Can `MambaForCausalLM` be used directly for training instead of `AutoModelForCausalLM`?
#1
by
LumenscopeAI
- opened
Hello,
I'm currently working with the transformers
library to train a model on causal language modeling tasks using the MambaForCausalLM
class. However, I've noticed that the typical approach to training in the library uses AutoModelForCausalLM
to load the model for training, and I'm wondering if it's possible and recommended to use MambaForCausalLM
directly for training instead.
Here is the code snippet I'm referring to:
from datasets import load_dataset
from trl import SFTTrainer
from peft import LoraConfig
from transformers import AutoTokenizer, AutoModelForCausalLM, TrainingArguments
# Model loading for training
tokenizer = AutoTokenizer.from_pretrained("state-spaces/mamba-370m-hf")

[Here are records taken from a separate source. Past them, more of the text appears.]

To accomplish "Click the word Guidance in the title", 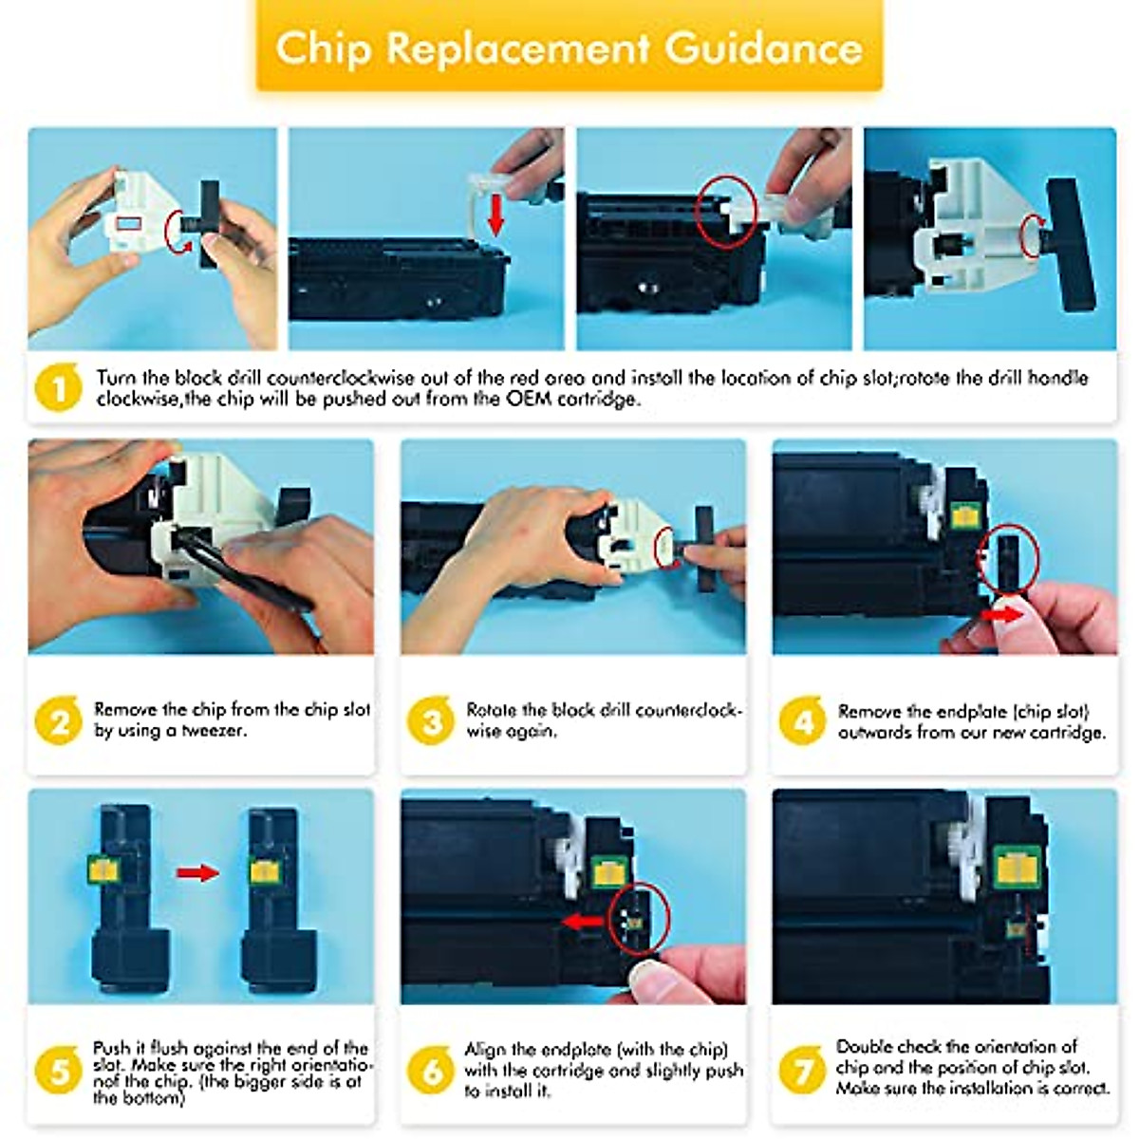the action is (x=763, y=48).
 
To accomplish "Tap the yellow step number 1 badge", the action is (x=58, y=388).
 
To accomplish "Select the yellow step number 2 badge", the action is (x=58, y=720).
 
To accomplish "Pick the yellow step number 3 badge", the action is (x=430, y=720).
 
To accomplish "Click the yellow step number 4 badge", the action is (x=802, y=720).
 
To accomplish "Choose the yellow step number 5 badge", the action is (x=58, y=1071).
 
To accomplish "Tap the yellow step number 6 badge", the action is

model = AutoModelForCausalLM.from_pretrained("state-spaces/mamba-370m-hf")
In inference, I successfully use MambaForCausalLM
as follows:
from transformers import MambaConfig, MambaForCausalLM, AutoTokenizer
tokenizer = AutoTokenizer.from_pretrained("/home/SLLaMA/mamba-370m-hf")
model = MambaForCausalLM.from_pretrained("/home/SLLaMA/mamba-370m-hf")
Could you clarify if using MambaForCausalLM
for training is supported and if there are any additional configurations required for this?
Thank you for your assistance.